Interpol Urges Airlines to Create Passport Database to ‘Prevent Terror Attacks’
Interpol urged the world's airlines on Tuesday to establish a passport database to help prevent terror attacks similar to the September 11, 2001 airline hijackings that targeted the United States.
Many terrorists travel on fake documents and a database would make it easier to detect stolen or fraudulent passports, the head of the cross-border crime fighting agency told an aviation conference in Singapore.
"It would have prevented the first World Trade Center bombing," Interpol Secretary General Ronald Noble said, noting that one of the attackers had entered the U.S. with a stolen passport.
"There are many, many, many cases with people travelling internationally that get trained as terrorists using false identity documents, so it would definitely prevent terrorist activity," he added.
Interpol -- which stands for the International Criminal police Organization -- has 188 member countries and facilitates cross-border police cooperation against international crime.
Noble said terrorists often travel to countries such as Afghanistan and Pakistan to receive bomb-making and weapons training.
"You must have a database that integrates information from travelers around the world," Noble stated.

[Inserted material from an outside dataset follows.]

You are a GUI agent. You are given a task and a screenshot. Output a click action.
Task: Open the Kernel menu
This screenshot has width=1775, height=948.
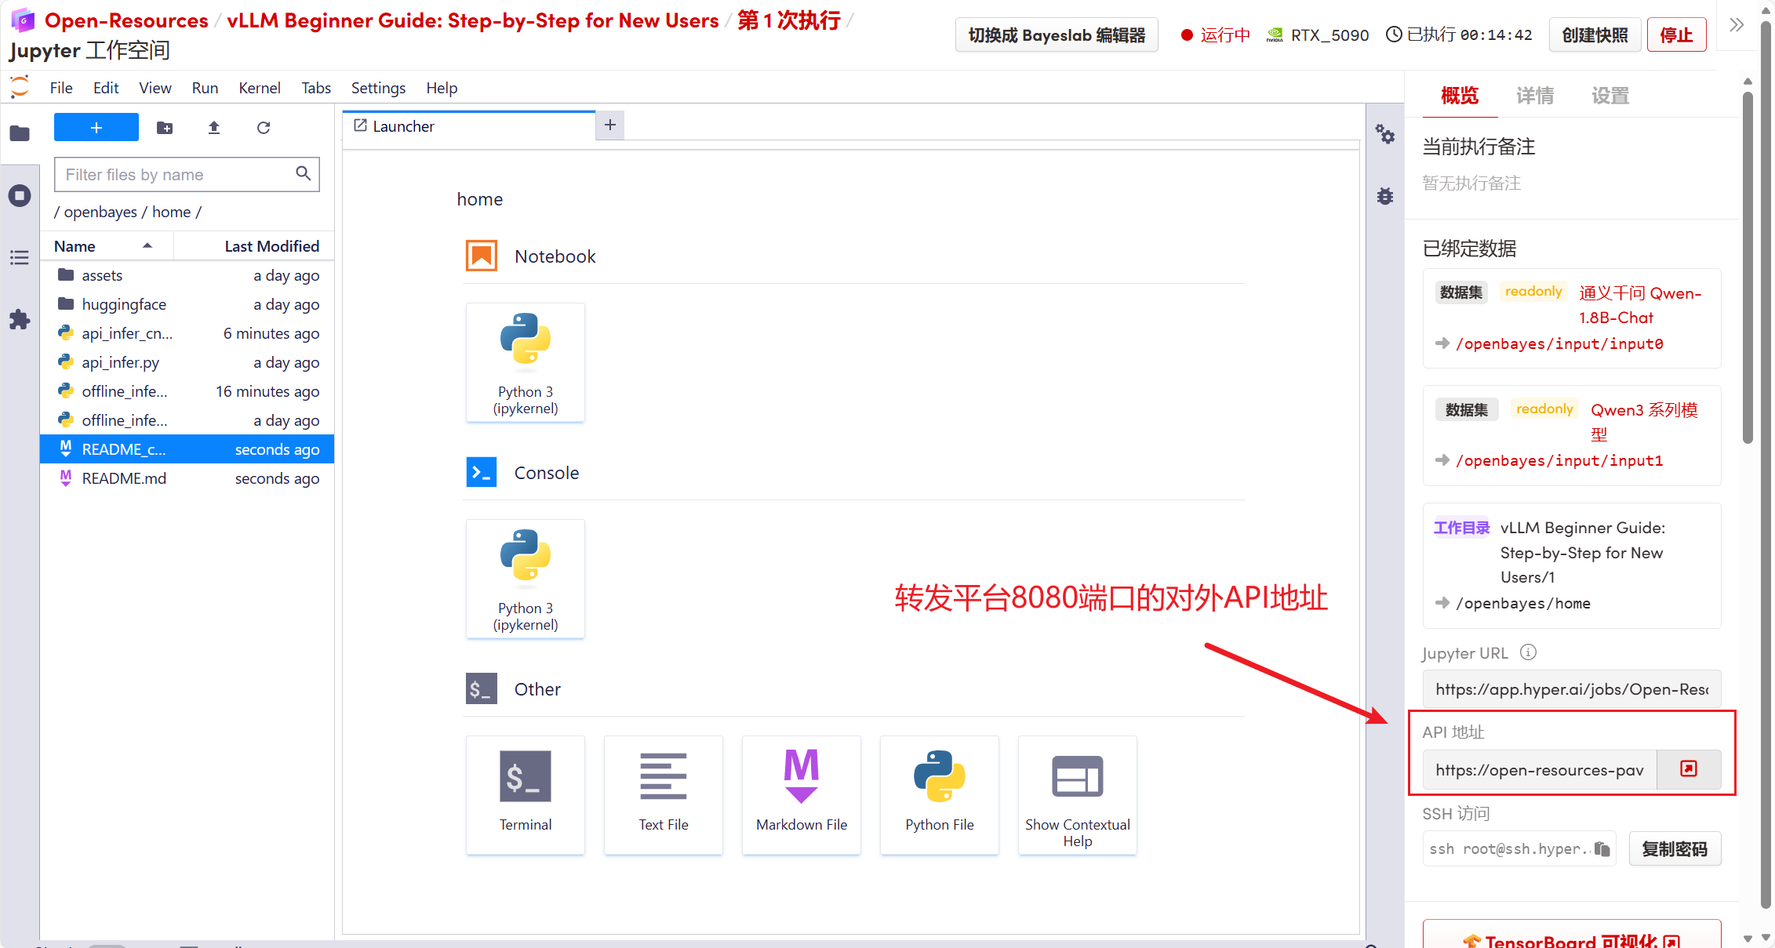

"It would be so easy to put the numbers from stolen passports in that database and make sure that the other 500 million passengers have their passports screened."
But he warned that there was reluctance among airlines to share customer information, helping to leave gaps in the screening system.
"Since 1993 this problem's been there and the last year, a half a million passengers were able to travel internationally without having their passports checked," he said.
"The industry could care about it but it doesn't appear to care about it. It should care about it, it can't rely on the government to keep your planes, your passengers safe, and so you should care about this."